Fourth-generation butcher Victor Puharich and son Anthony – who also took up the trade – originally opened Victor Churchill in Sydney in 2009 to critical acclaim. It won an international interior design award for best retail, and the late Anthony Bourdain once called it “the most beautiful butcher shop in the world”.
The pair spent decades building relationships with Australia’s best meat producers and supplying their goods to top restaurants – including Lake House Daylesford, Anchovy, Bistro Gitan, Lee Ho Fook and Maha in Victoria – under the wholesaler banner of Vic’s Premium Quality Meat. At its Melbourne retail shop and bar, you can access this high-quality meat directly.
Moving through the green curtain, you’re greeted by three metres of curved glass, behind which butchers put on a show chopping different cuts of beef, chicken, pork and lamb on wooden blocks.

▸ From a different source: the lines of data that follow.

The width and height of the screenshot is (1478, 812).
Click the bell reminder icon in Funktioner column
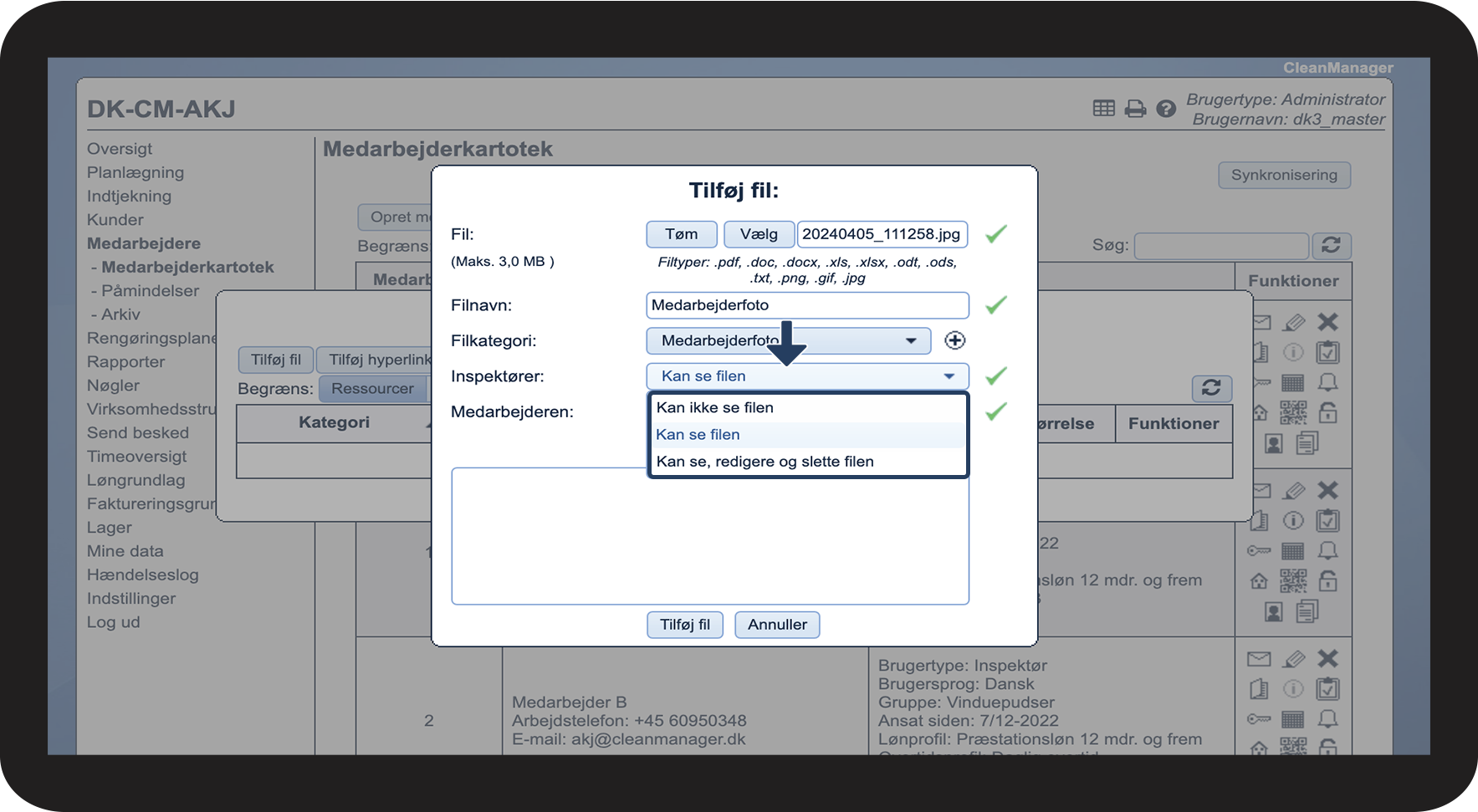point(1327,382)
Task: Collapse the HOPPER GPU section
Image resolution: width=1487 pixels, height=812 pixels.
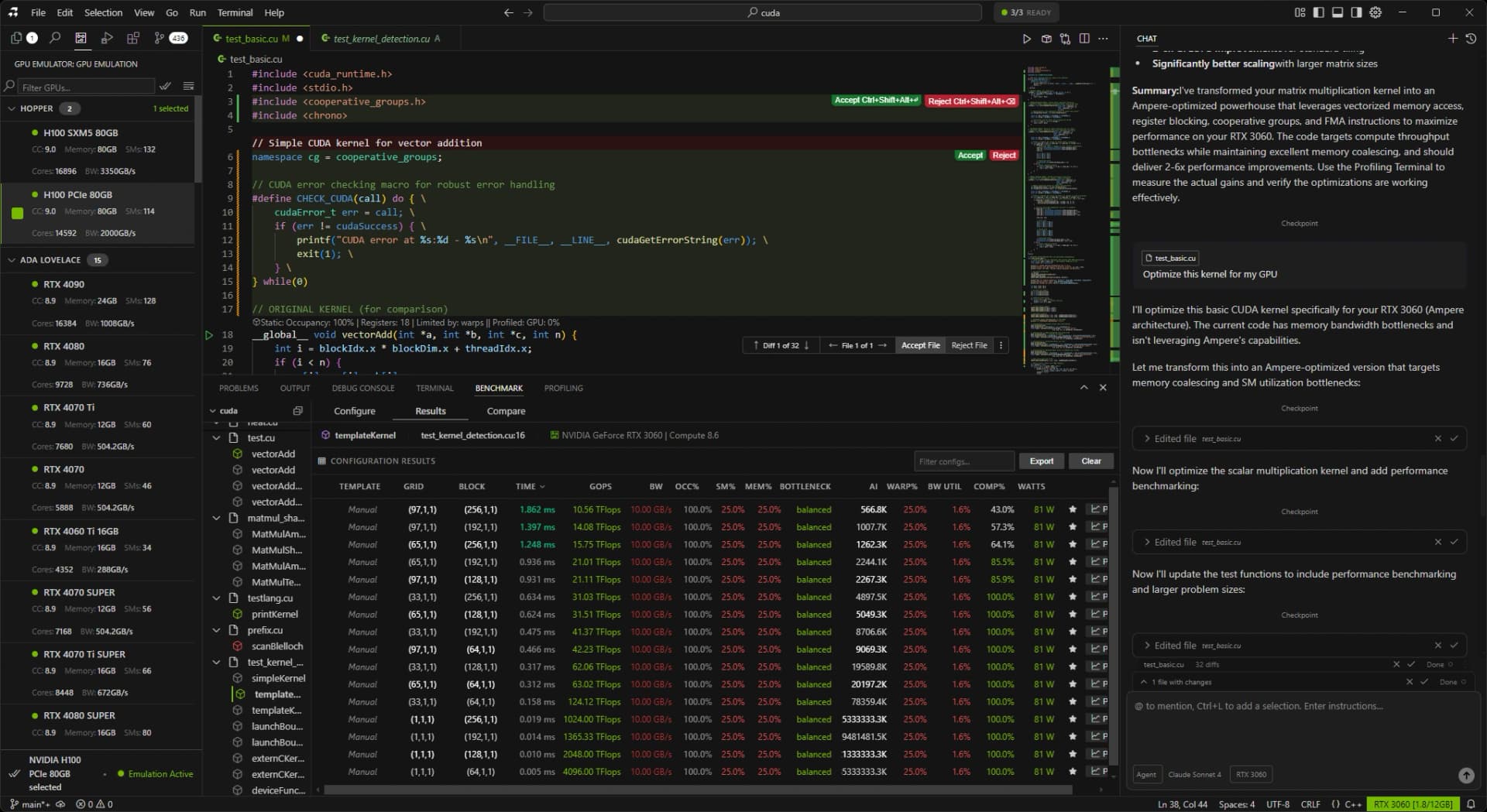Action: [12, 108]
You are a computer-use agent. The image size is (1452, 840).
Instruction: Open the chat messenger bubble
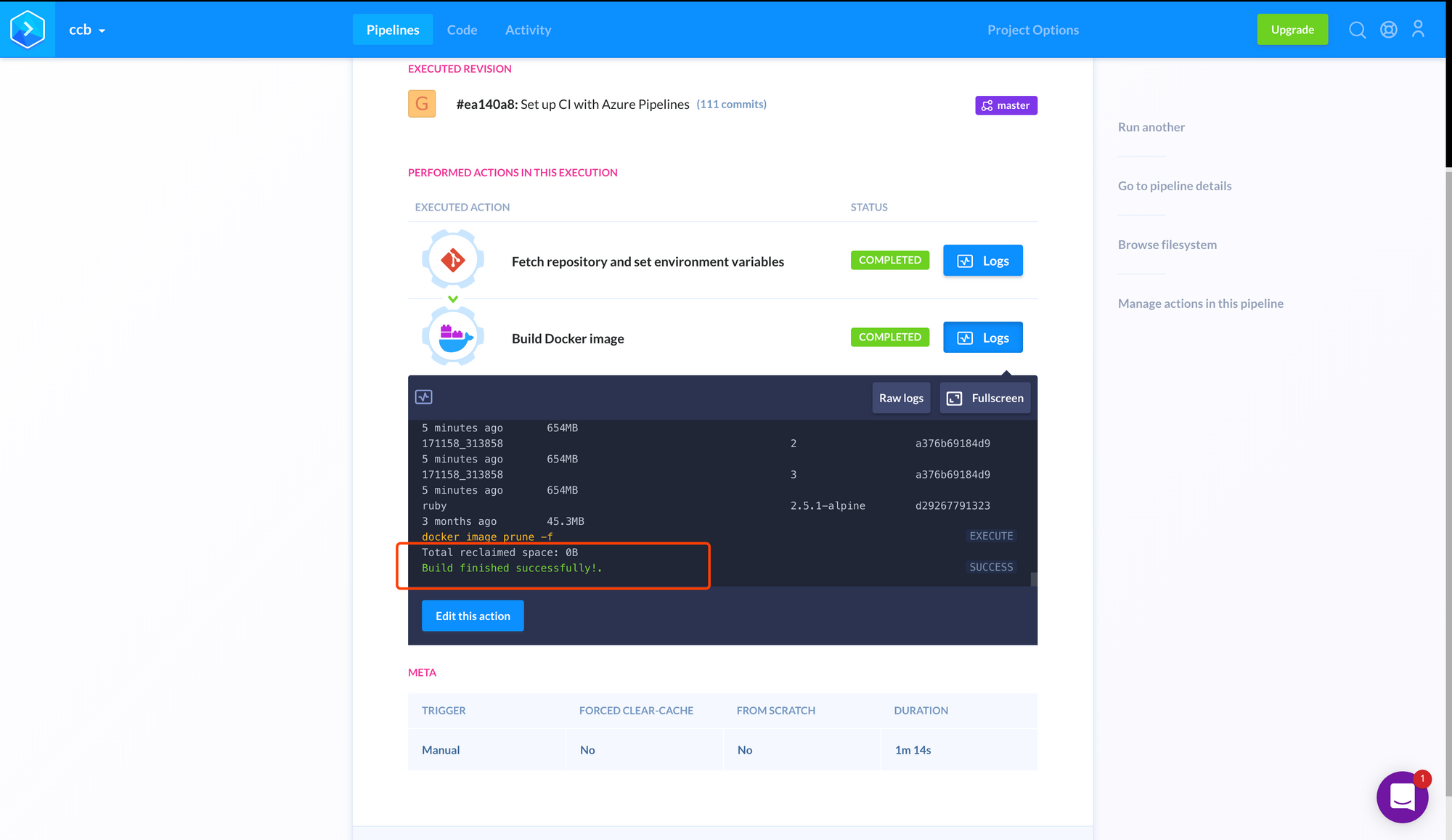point(1402,796)
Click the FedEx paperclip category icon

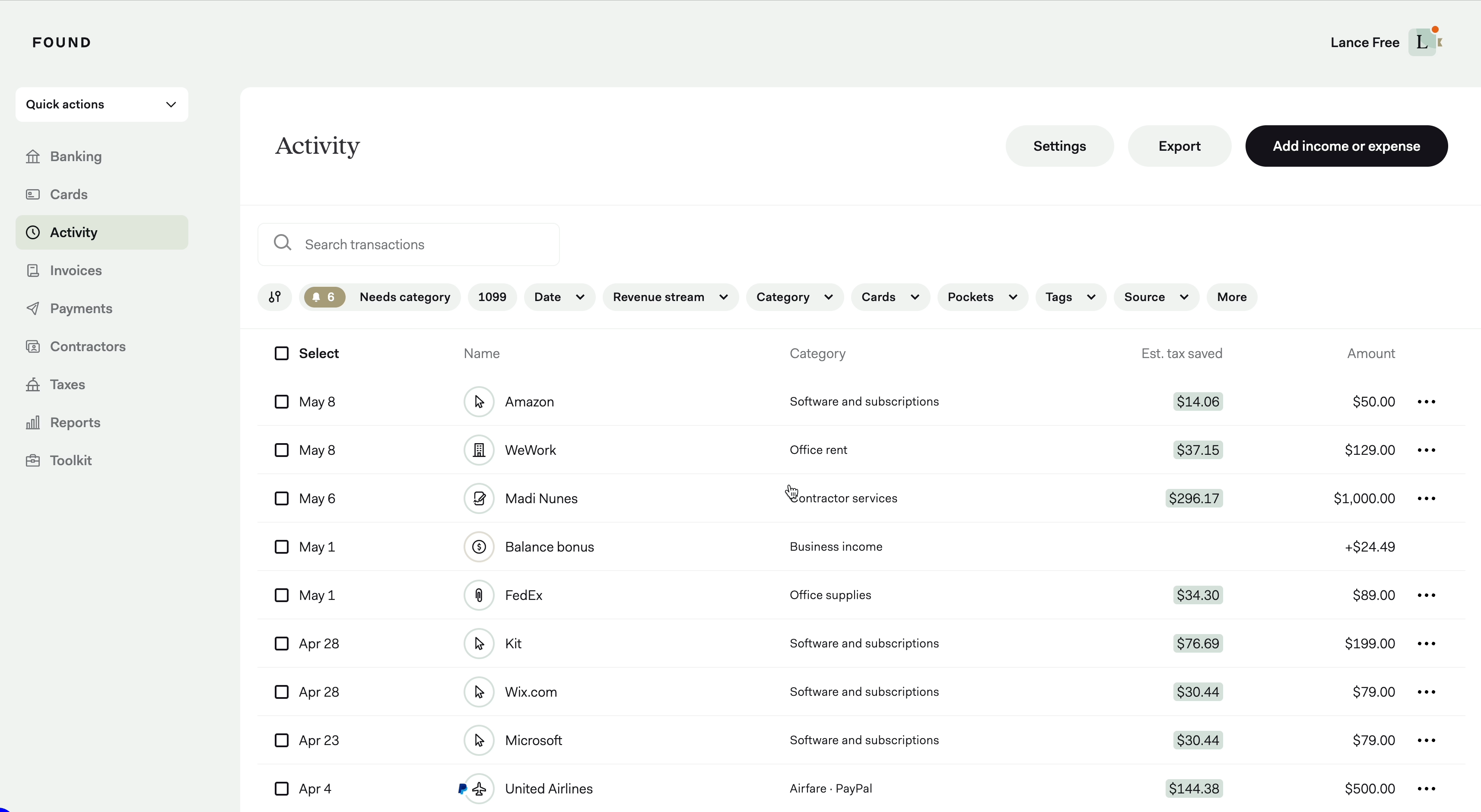click(x=479, y=595)
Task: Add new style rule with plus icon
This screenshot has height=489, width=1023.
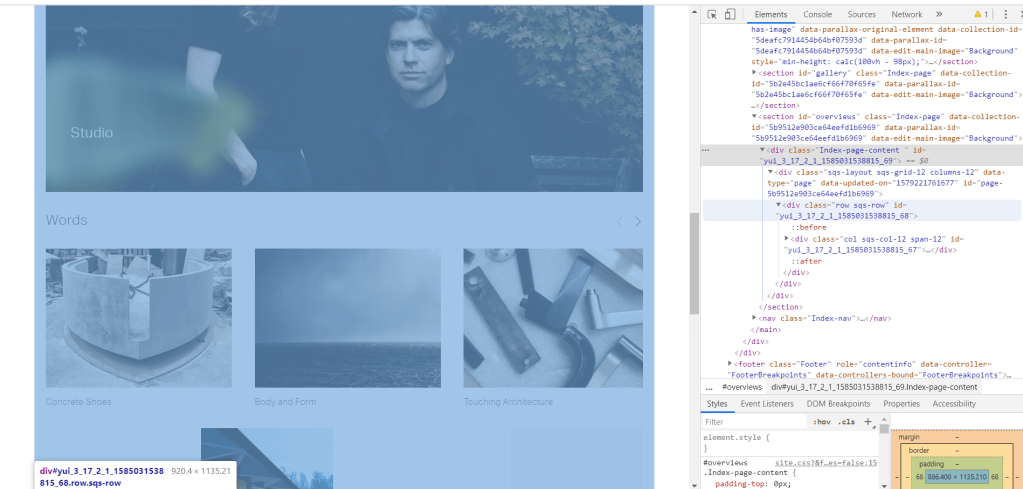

Deeper in the shop is the prized meats, sourced from producers across Australia and a select few from overseas. Locally there might be Cobungra Station full-blood Wagyu from Mount Hotham, O’Connor Black Angus from Gippsland and free-range poultry from Milawa.
Deeper still is the charcuterie counter, where cured meats are sliced to order using restored vintage Berkel slicers from the 1930s. It’s mostly stocked with local smallgoods from family businesses such as De Palma Salumi.
Behind it stands the jewel of Victor Churchill’s crown: the dry-aging room, where 500 kilograms of rib-eyes, T-bones, sirloins and rumps hang from the ceiling in a temperature-controlled cabinet.
And at the shop’s very back sits a tiny wine bar. Twelve seats are arranged around a horseshoe-shaped bar, which serves around 100 bottles, a tight list of cocktails and dishes of the meaty variety.
It’s classic European fare, which might include duck-confit croquettes, house-made chicken-liver parfait with foie gras and black truffle, steak tartare with gaufrette crisps, lamb-cutlet tomahawk with chimichurri, Rangers Valley sirloin, and Kurobuta bone-in pork chops.
The chefs cook everything over either wood or charcoal, and serve the exact same meat and produce as you’ll find on the shelves. Some notable exceptions might be oysters to start and fresh lobsters from the built-in tank (blink and you’ll miss it).
The Loopcreative-designed space is blanketed in dark-green Verde marble floors (echoing meat’s fatty marbling), baroque copper arches (a nod to the family’s Croatian heritage) and rich timbers. There are playful touches, too, like brass sausages in place of plain drawer and cabinet handles.